23 February 2012  - Vicky Henderson (Oxford)

Executive Stock Options: Portfolio Effects
Executives compensated with stock options generally receive grants periodically and so on any given date, may have a portfolio of options of differing strikes and maturities on their company's stock. Non-transferability and trading restrictions in the company stock result in the executive facing unhedgeable risk. We employ exponential utility indifference pricing to analyse the optimal exercise thresholds for each option, option values and cost of the options to shareholders. Portfolio interaction effects mean that each of these differ, depending on the composition of the remainder of the portfolio. We demonstrate that the exercise threshold for a particular option can be discontinuous at the time that the option's position in the exercise order changes.
The cost to shareholders of an option portfolio is lowered relative to its cost computed on a per-option basis. The model can explain a number of empirical observations - which options are attractive to exercise first, how exercise changes following a new grant, and early exercise.
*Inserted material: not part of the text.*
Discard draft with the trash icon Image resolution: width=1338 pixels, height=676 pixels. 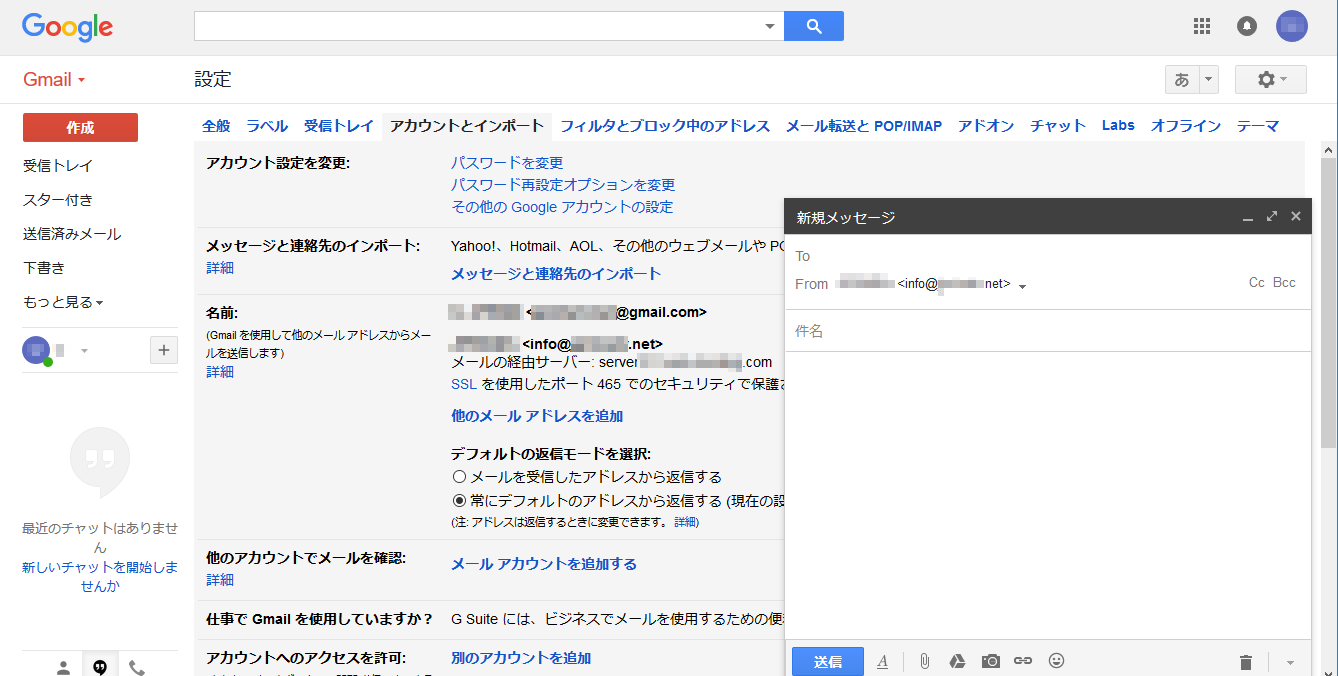pyautogui.click(x=1245, y=662)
Joint work with Jia Sun and Elizabeth Whalley (WBS).

16 February 2012 - Mike Tehranchi (Cambridge)

Put-call symmetry and self-duality
We discuss generalisations of the notions of put-call symmetry and
self-duality. These notions have found applications in the pricing and
hedging of certain path-dependent contingent claims. Our results include a
classification of the possible forms of self-duality in one-dimension: in
literature, there exists exactly one other type among continuous models. We
also give a description of the possible forms of put-call symmetry for
common models: in dimension greater than two, interesting new symmetries
appear.

9 February 2012 - Daniel Hernández (CIMAT, Mexico)

Dynamic risk measures for exponential Levy market models
The study of robust utility maximization problems for Levy processes is closely related with risk measures. In this talk we shall present recent results on the form of the penalization function associated with risk measures defined in a proper set of absolutely continuous measures, for a Levy market model.

9 February 2012 - Markus Riedle (King's College)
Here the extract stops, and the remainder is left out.